Supreme Court: Nervousness can lead to expanded search during traffic stop

If you’re stopped by the police, don’t shake. It might be used as a reason to search your car, according to the Minnesota Supreme Court.

In July 2009, two Minnesota State Troopers stopped Brandon Smith for driving 77 in a 65-mile-per-hour zone. When answering the troopers’ questions about whether he knew why he was being stopped, Smith appeared to be shaking and the troopers figured he was nervous about something. They didn’t believe his excuse that he shakes because of a medical condition.

When asked, Smith acknowledged he had a pistol in the car, and that the license to carry it had been revoked. The troopers handcuffed him and searched the car.

After his conviction, Smith appealed admission of the pistol into evidence, claiming the search was illegal because the troopers expanded the scope of the reason for pulling him over by asking him whether he had any weapons in the car.

In a decision today, Justice Paul Anderson rejected the claim. “We can do so because we conclude that Smith’s extreme shaking and his evasive response when asked about his shaking provided the officers with reasonable, articulable suspicion sufficient to support an expansion of the traffic stop,” Anderson wrote.

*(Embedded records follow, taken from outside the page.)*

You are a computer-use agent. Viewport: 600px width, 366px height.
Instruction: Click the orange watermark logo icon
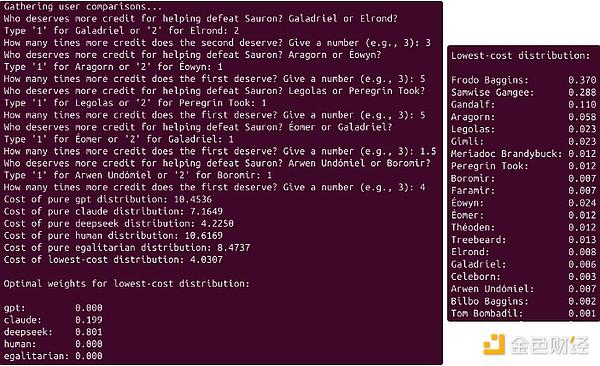tap(494, 344)
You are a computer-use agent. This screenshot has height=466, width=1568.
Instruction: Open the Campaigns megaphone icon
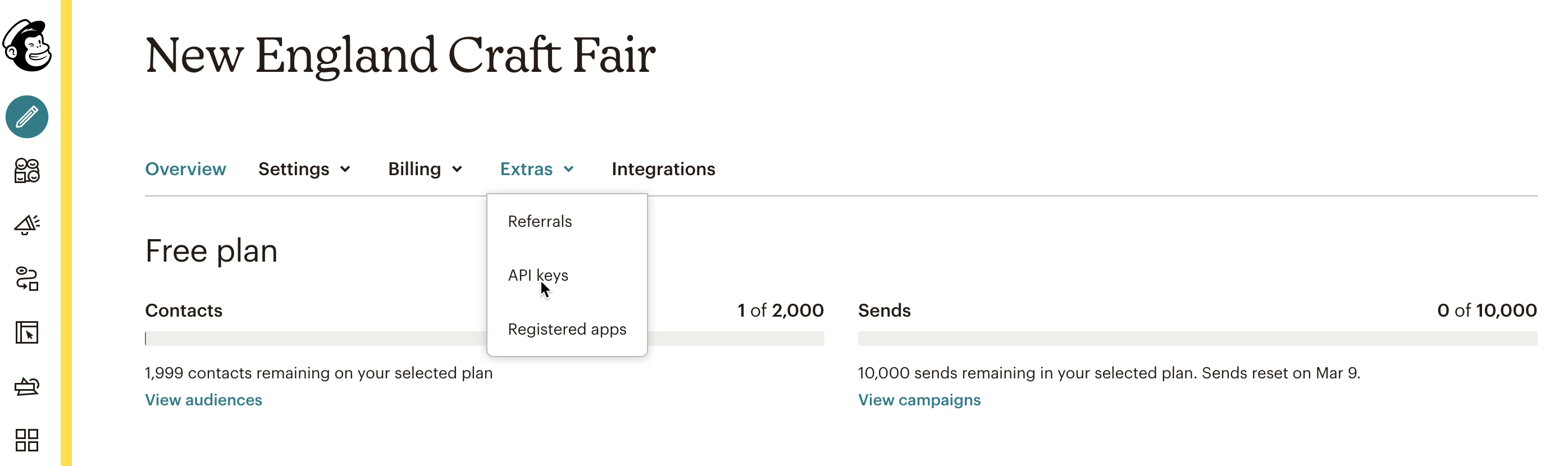[28, 225]
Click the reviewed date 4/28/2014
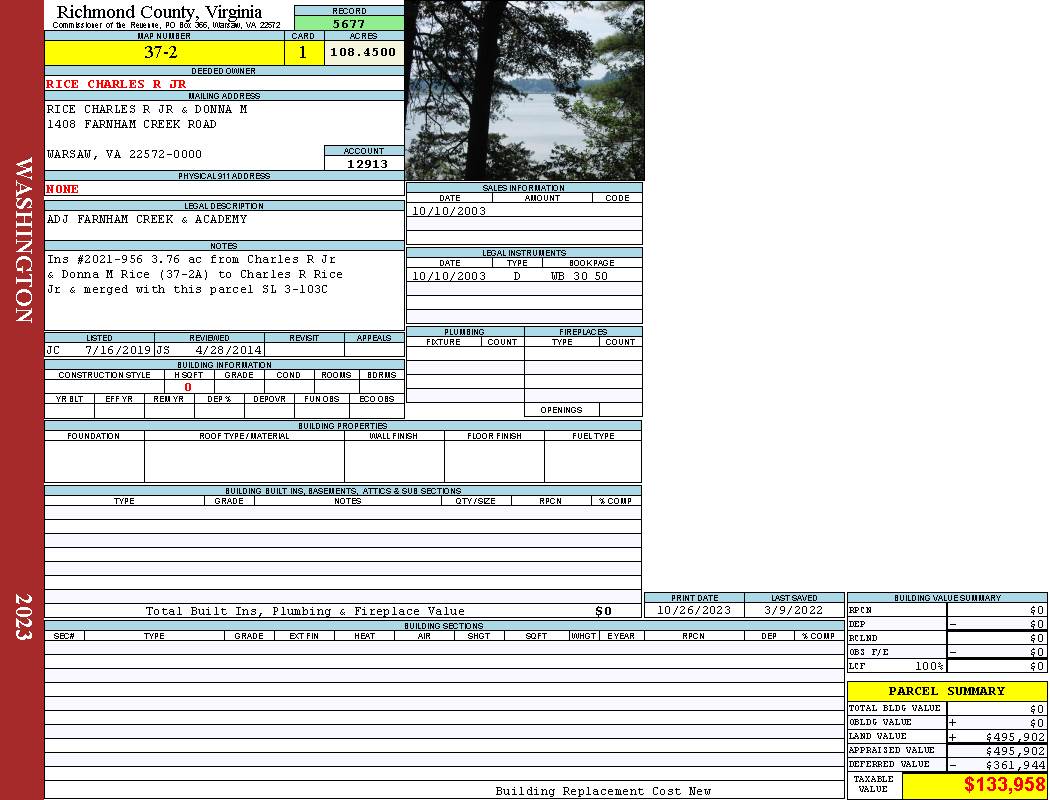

“We recognize that ordinary drivers may become nervous during a routine traffic stop,” he said. “But Smith’s nervousness appears to have manifested itself in a severe physical manner, distinguishing it from past cases in which we decided nervousness was an insufficient basis to establish reasonable suspicion of illegal activity.”

But dissenting from the opinion, Justice Alan Page said a driver’s nervousness doesn’t give police a reasonable suspicion of criminal activity. “It is not illegal for an out-of-state traveler, who suffers from a medical condition like Parkinson’s Disease, to pull over to the side of the highway to input an address into his or her GPS,” Page wrote.